It’s a lot easier to learn about things that interest us because they already have our attention. No matter what your favorite subjects are, it’s almost certain that you don’t know everything there is to know about them. Whenever possible, pursue your passions and do what you love. Not only will you be more engaged with your work and the people around you, there will also be plenty of organic learning experiences along the way.
2. Utilize technology
Let’s say you’ll be flying all over the country on business for the next several weeks. There is a ton of stuff you want to read, but you can’t exactly haul 10 books from city to city. Instead of wasting your time on the plane, grab a device like a Kindle and bring those books with you.
Maximize your time by leveraging the technology that makes it easiest for you to learn. You can also use wearable devices that stimulate your brain and get you thinking clearer. While you’re at it, refine your study skills so you’re able to retain even more information.
3. Talk to people
Learning doesn’t always require tuning out the outside world. That’s because knowledge doesn’t consist solely of facts. It also requires understanding how to relate to other individuals and perceive the situations you find yourself in.
Attend networking events and conferences to learn about what’s going on in your field. Meet new people and learn from the perspectives and ideas they have to offer. In addition to being inspired by new ways of thinking, you never know when you will meet someone who could change your life sometime down the line. You’ll also improve your interpersonal skills and therefore become more likable.
4. Aim for the sky
We all have this concept in our heads about the disgruntled career employee who’s stuck in a dead-end job but for whatever reason refuses to get out. This person might be miserable as he or she commutes to work. In the office, the individual simply goes through the motions, doing what’s necessary to get through the day without getting fired. Then it’s back home where it’s time to complain incessantly to the family—or the television or the cat—about how miserable their work situation is. Yet for some reason, they show up to work the next day and repeat the process. They don’t proactively do anything to tangibly improve their situation.
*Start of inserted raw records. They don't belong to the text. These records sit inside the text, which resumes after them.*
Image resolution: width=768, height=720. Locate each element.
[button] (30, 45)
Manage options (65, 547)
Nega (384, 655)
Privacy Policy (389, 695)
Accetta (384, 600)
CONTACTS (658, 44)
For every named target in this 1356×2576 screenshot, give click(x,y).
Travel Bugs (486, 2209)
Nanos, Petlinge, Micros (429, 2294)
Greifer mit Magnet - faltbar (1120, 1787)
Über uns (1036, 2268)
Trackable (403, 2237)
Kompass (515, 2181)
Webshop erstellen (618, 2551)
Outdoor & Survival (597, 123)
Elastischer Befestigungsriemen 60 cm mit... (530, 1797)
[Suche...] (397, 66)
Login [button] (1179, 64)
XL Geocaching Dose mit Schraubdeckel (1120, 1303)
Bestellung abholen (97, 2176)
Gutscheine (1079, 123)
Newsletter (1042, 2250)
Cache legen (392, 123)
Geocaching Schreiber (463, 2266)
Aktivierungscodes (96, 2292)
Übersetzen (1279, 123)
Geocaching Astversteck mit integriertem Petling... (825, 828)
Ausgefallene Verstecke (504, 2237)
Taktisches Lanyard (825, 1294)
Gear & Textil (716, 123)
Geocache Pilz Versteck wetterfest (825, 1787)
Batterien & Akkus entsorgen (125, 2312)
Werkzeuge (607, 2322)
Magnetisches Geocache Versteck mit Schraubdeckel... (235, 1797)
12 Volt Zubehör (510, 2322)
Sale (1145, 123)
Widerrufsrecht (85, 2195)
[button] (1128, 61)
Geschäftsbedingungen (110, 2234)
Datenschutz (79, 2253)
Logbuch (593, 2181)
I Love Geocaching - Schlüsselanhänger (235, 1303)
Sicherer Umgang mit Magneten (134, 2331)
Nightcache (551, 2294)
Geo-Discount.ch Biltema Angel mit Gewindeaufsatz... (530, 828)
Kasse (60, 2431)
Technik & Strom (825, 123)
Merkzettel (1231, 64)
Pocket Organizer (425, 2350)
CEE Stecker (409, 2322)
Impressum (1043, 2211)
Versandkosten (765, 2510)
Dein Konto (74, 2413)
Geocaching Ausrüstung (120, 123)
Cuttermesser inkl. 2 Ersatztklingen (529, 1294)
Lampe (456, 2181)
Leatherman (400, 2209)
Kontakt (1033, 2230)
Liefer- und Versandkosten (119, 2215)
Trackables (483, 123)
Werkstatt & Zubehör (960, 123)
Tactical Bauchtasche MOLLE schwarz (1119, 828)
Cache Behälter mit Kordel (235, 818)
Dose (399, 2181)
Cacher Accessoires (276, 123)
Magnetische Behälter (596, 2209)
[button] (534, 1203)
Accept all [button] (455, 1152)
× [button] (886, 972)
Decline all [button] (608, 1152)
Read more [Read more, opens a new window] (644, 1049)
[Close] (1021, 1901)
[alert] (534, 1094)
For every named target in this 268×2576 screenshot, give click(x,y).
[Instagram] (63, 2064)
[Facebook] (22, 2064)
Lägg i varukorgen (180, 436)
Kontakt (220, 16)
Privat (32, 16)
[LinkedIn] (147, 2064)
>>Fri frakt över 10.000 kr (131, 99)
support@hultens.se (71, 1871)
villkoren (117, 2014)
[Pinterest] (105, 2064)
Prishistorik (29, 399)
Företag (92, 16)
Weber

Sharpen your mind by challenging yourself whenever you can. Be repulsed by the notion of the bare minimum. Develop a growth mindset and change your perspective. There will always be new things in the world to learn about and explore—whether at the office or wherever you find yourself over the course of your travels. Keep your eyes open and whenever you get a chance try to take it all in. You’ll become the best version of yourself sooner than you think.